Amazon’s efforts towards sustainable packaging
The webinar ended with insights from Ms.Smriti Sharma of Amazon, who spoke on the efforts Amazon has taken to reduce plastic use. She explained how businesses perceive the use of plastics as a trade-off: on the one hand it is essential to enhancing the shelf life of a product or to guarantee its safe delivery to a customer. On the other hand, she acknowledged the dangers that plastics pose to public health and our ecosystem. She talked about how Amazon has worked to reduce its reliance on plastic packaging. Ms. Sharma also took questions and suggestions from participants at the end of the webinar. Suggestions and questions from participants included why there isn’t a blanket ban on plastic packaging from Amazon. Ms. Sharma explained that several sellers on Amazon are small time vendors and imposing such a restriction might have other consequences on their livelihoods. She also added that items ‘Fulfilled by Amazon’ and dispatched from Amazon warehouses will not carry plastic packaging. Another suggestion was that if plastic free packaging could not be imposed on vendors, it would be useful to give that choice to consumers by marking items and vendors as plastic-free. Ms. Sharma agreed this was a good idea and one she would take back to Amazon.

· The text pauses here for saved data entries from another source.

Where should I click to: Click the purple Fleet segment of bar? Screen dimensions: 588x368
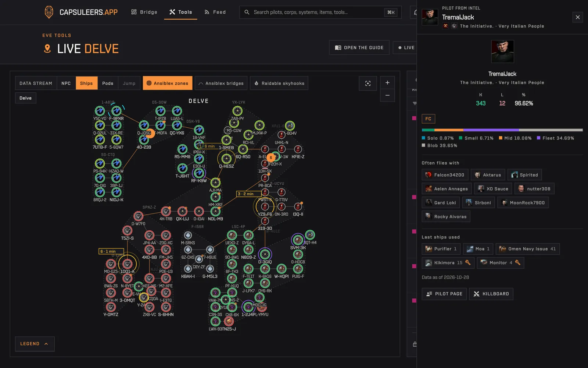click(491, 130)
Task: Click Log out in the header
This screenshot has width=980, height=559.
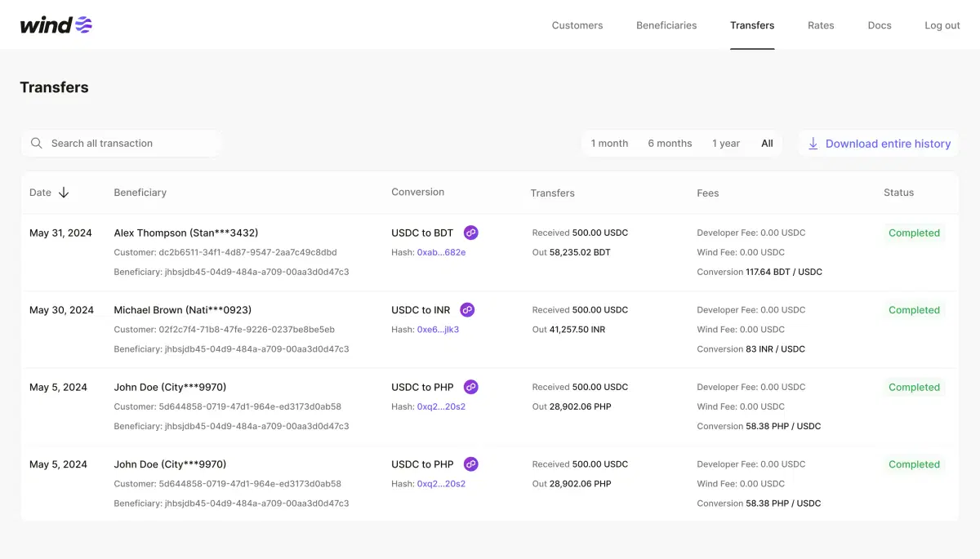Action: click(942, 25)
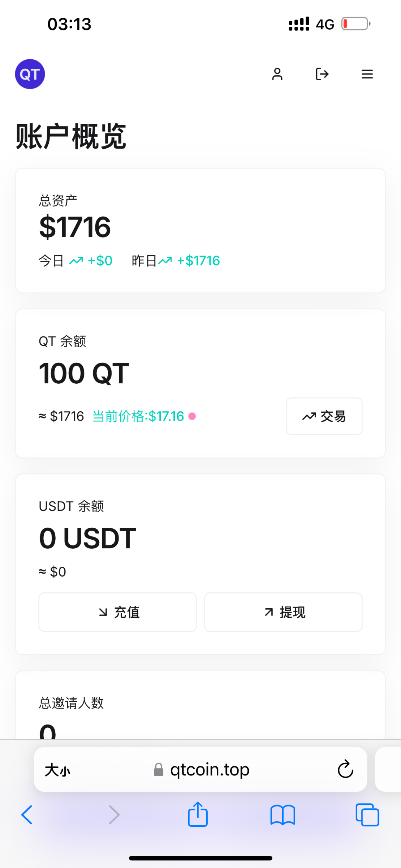Click the logout icon

tap(322, 74)
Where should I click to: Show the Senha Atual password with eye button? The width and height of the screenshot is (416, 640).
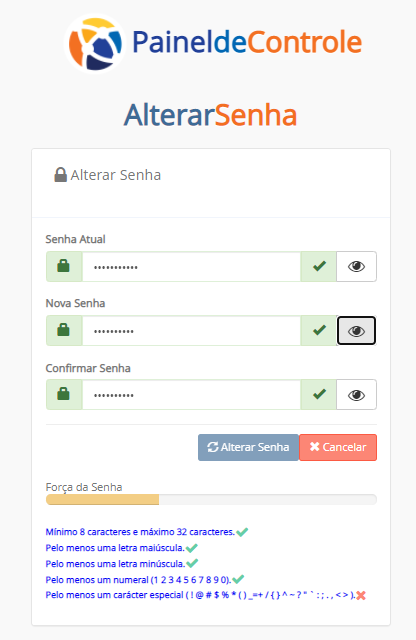(x=356, y=267)
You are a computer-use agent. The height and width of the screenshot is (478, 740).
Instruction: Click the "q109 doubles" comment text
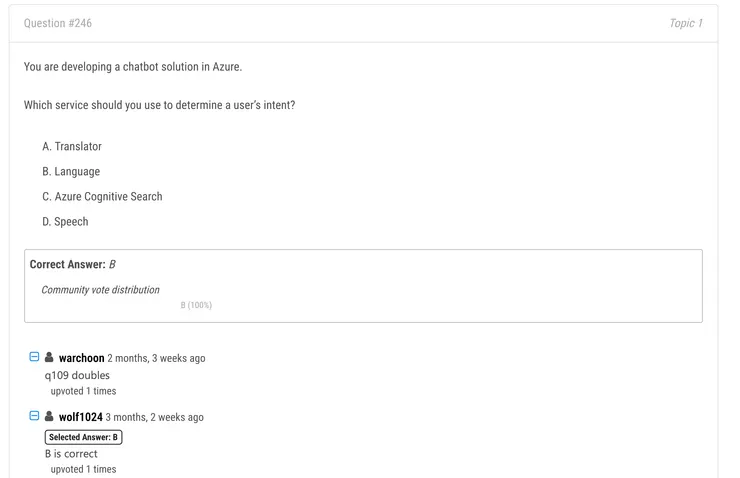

The webinar and the studies it showcased, throw light on the fact that the plastic crisis shows no signs of abating. On the contrary, over time, the determination of the public and policy makers to take on the plastic crisis appears to have weakened. The webinar highlighted that we cannot afford to slow down, especially as there is overwhelming evidence that plastic is destroying our ecosystems and our health. It has already reached crisis proportions and needs all stakeholders to work together - right from the consumer switching to sustainable living, to businesses empowering customers to make this switch to governmental agencies framing, implementing and enforcing necessary policy changes.